If the release does prove to be authentic, it would be another major breach for the U.S. intelligence community at the hands of WikiLeaks, an antisecrecy group led by Julian Assange, and its collaborators.
WikiLeaks has been hinting at the release for the past month. It said on March 7 that the CIA had "recently" lost control of a massive arsenal of CIA hacking tools and related documentation.
WikiLeaks said that "the archive appears to have been circulated among former U.S. government hackers and contractors in an unauthorized manner" and that one of them "provided WikiLeaks with portions of the archive."
CIA spokesman Jonathan Liu said the intelligence agency did "not comment on the authenticity or content of purported intelligence documents."

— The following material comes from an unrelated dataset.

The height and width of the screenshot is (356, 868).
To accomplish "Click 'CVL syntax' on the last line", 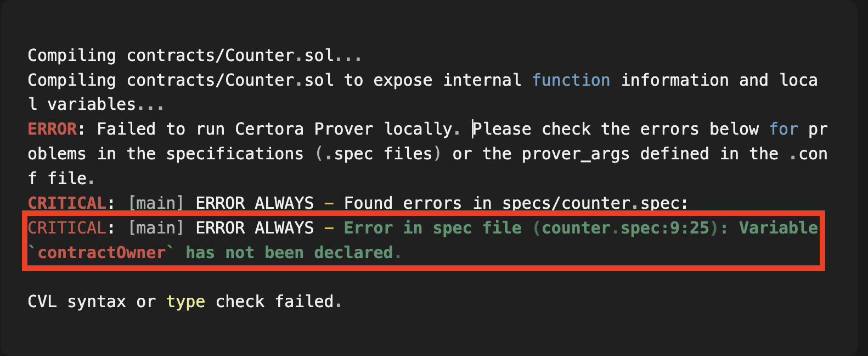I will 77,302.
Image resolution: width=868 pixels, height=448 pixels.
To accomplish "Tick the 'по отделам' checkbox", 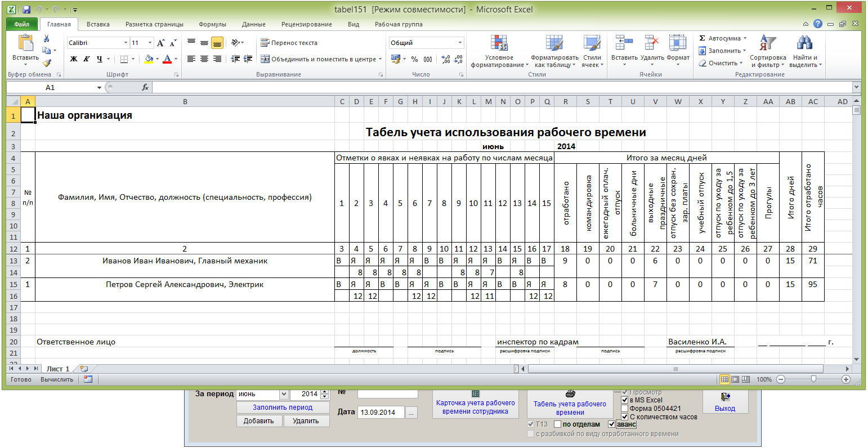I will 558,424.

Former U.S. National Security Agency contractor Edward Snowden, who has been living in Russia under an asylum deal since his leaks of classified information in 2013, said the documents showed the U.S. government deliberately put the public at risk of attack by leaving vulnerabilities in software and hardware.
"The CIA reports show the USG developing vulnerabilities in US products, then intentionally keeping the holes open. Reckless beyond words," Snowden wrote on Twitter.
WikiLeaks published only small portions of computer code from the hacking tools drawn from what it said was a data set of several hundred million lines of code, including the CIA's "entire hacking capacity."
It did not release the full programs someone would require to carry out an operation and said it wasn't publishing usable code "until a consensus emerges on the technical and political nature of the CIA's program and how such ‘weapons' should be analyzed, disarmed, and published."
White House spokesman Sean Spicer refused to confirm or deny the authenticity of the materials. But he noted that the alleged theft took place during the administration of Trump's predecessor, Barack Obama.
"This alleged leak should concern every single American," Spicer told reporters on March 8, noting also the potential national security implications.